How we cite our quotes: (Chapter.Paragraph)
Quote #4
Get your drunk ass up to the bathtub.
I'm not drunk… I'm shick of looking at you.
The voice was Mrs. Worthington's with her whiskey talking.
Every day I come home you're sot drunk. I'm tired of— (6.15-18)
Yikes, things aren't looking (or sounding) so good in the Worthington household. Mrs. Worthington and her husband aren't getting along, and her drinking problem seems to only make it worse.
Quote #5
I can't tell you what they feel but I know it puts the devil inside 'em and I know it never did nobody no good. Who do you know that gets drunk? (6.47)
When Victor asks Mam about what happens to people when they drink, she immediately gets suspicious.
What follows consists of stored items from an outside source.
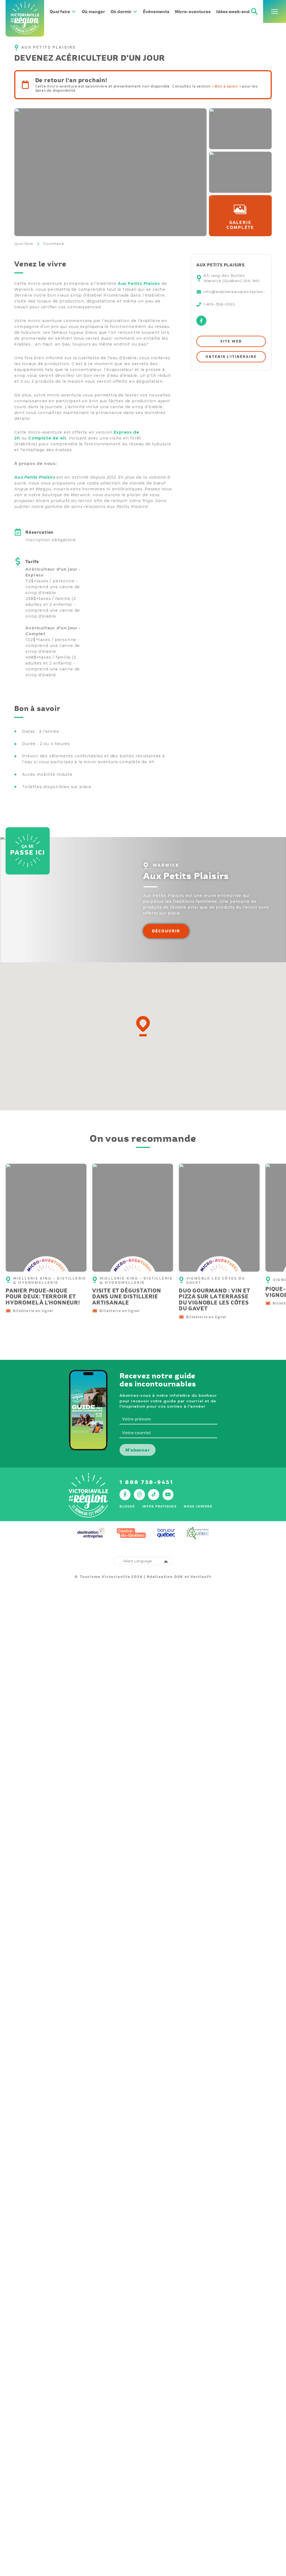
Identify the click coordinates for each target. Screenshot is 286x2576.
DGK (178, 1577)
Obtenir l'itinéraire (231, 357)
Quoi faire (23, 244)
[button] (143, 1026)
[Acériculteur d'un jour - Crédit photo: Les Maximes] (110, 172)
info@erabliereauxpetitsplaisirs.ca (235, 291)
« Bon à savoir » (226, 86)
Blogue (127, 1506)
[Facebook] (201, 324)
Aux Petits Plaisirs (139, 283)
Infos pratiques (159, 1506)
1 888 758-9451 (146, 1482)
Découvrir (166, 931)
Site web (231, 341)
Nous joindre (198, 1506)
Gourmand (53, 244)
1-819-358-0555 (219, 304)
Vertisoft (200, 1577)
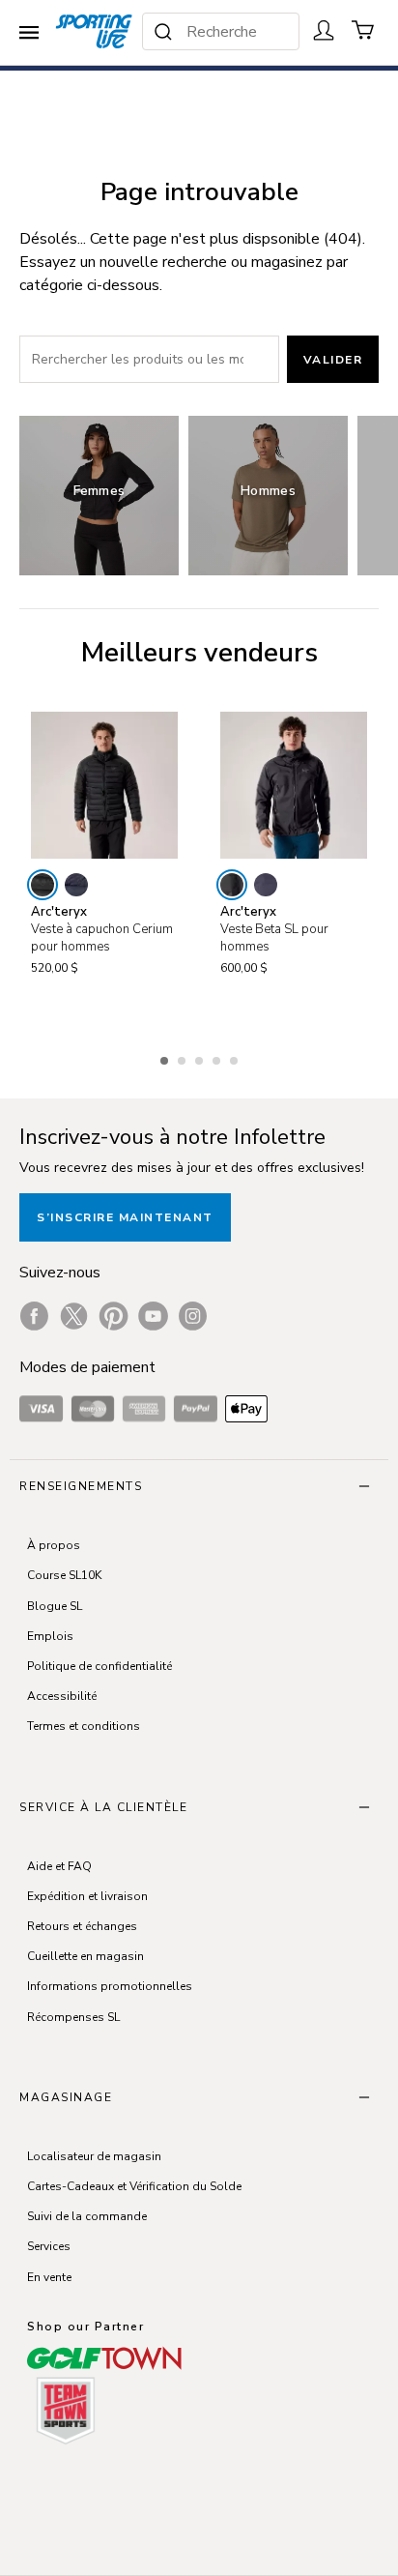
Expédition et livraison (87, 1896)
She also tells him that nothing good will come of drinking—and that it only makes people do things they regret.
Quote #6
She went inside her house and closed the door that Mr. Worthington had almost busted the glass out of the week before. Mrs. Worthington didn't have to say much for me to tell what kind of day she was having. I had already seen her angry eyes. Her happy eyes. Her whiskey eyes. I had just seen her empty eyes. (7.10)
Victor usually sees Mrs. Worthington drunk as a skunk, but one day he sees her when she's more sober and he can tell just how empty she is inside. Maybe that's why she's always drinking—she's trying to keep that emptiness at bay.